For some function $f(x)$ let $T_n(x)$ be its Taylor polynomial of degree $n$ computed in a neighborhood of $x=a$:
$$T_n(x) = \sum_{k=0}^{n}\frac{f^{(k)}(a)}{k!}(x-a)^k$$
Then for the remainder/error function $R_n(x)$ we have
$$f(x) = T_n(x) + R_n(x)$$
At the $(n+1)$th derivative:
$$f^{(n+1)}(x) = T_n^{(n+1)}(x) + R_n^{(n+1)}(x) = 0 + R_n^{(n+1)}(x) = R_n^{(n+1)}(x)$$
Suppose $|R_n^{(n+1)}(x)| < M$ for some constant $M$. For instance say we want to estimate $f(x)$ to $5$ decimal places so we want to know how many terms to compute, $n$. So we need $M = 10^{-5}$. Or, actually, maybe we don't know $M$ yet because what we really want is $|R_n(x)| < 10^{-5}$ so $M$ is unknown currently.
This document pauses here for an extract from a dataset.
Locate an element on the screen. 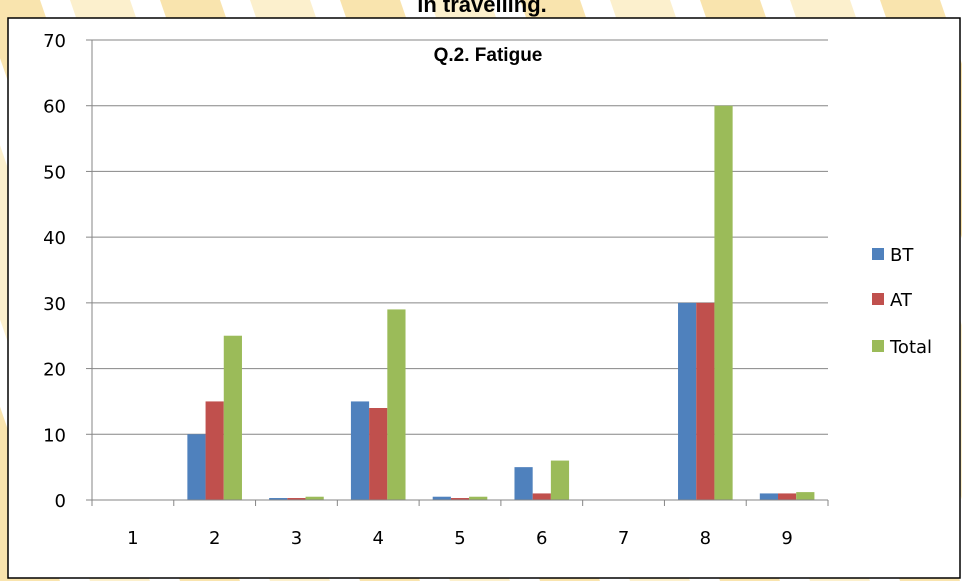 This screenshot has width=962, height=581. legend-label-bt: BT is located at coordinates (902, 256).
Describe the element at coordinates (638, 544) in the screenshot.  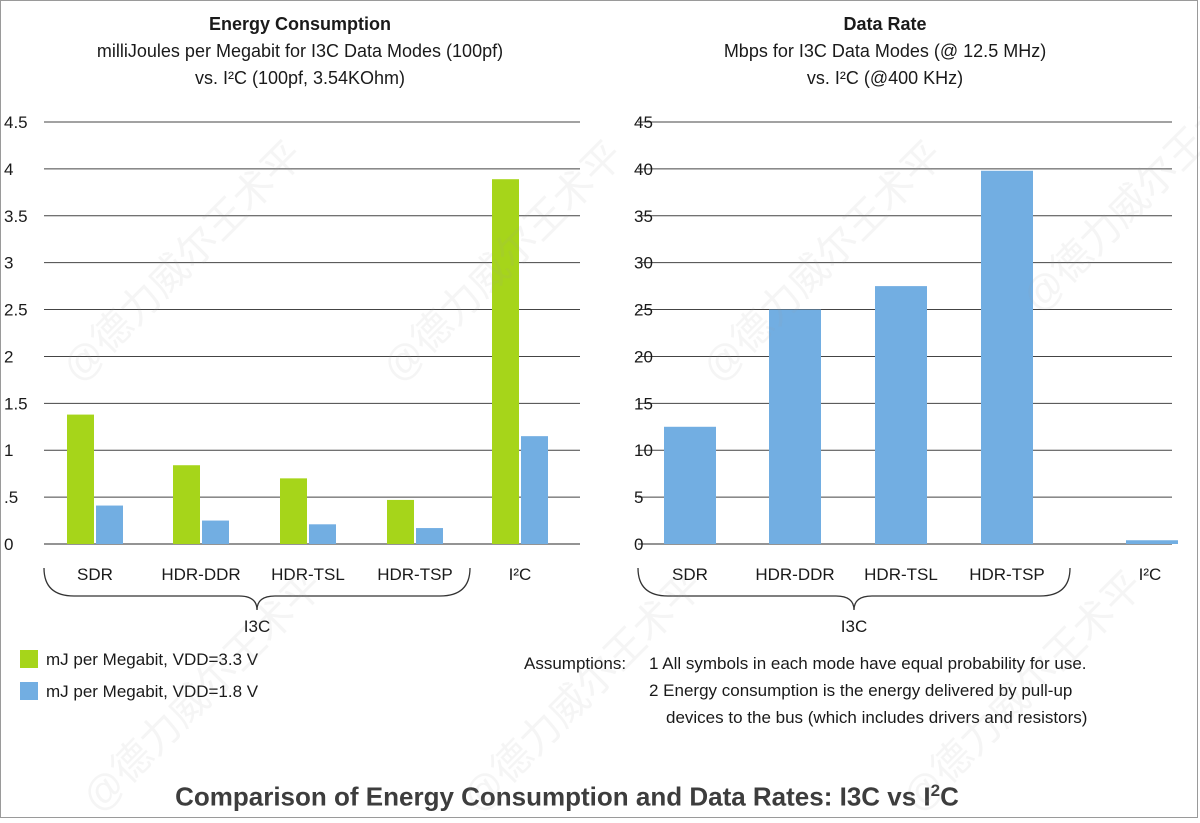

Is it then valid for me to say:
$$\int|R_n^{(n+1)}(x)| dx < \int M dx$$
$$|R_n^{(n)}(x)| < Mx$$
And then:
$$ \int |R_n^{(n)}(x)| dx < \int Mx dx$$
$$|R_n^{(n-1)}(x)| < M\frac{x^2}{2}$$
$$...$$
$$|R_n^{0}(x)| = |R_n(x)| < M\frac{x^{n+1}}{(n+1)!}$$
I mean is this even right so far?
I'm trying to gain some intuition behind this remainder function but when I look online I feel like so many steps are skipped because it's "easy to show" or "obvious" when to me it isn't.
Am I on the right track or missing some core concept or assumption here? I'm not really sure what I'm missing or skipping or where I should go from here.
Here's a couple of hints:
If you re-index the remainder formula you should be able to derive the proper inequality.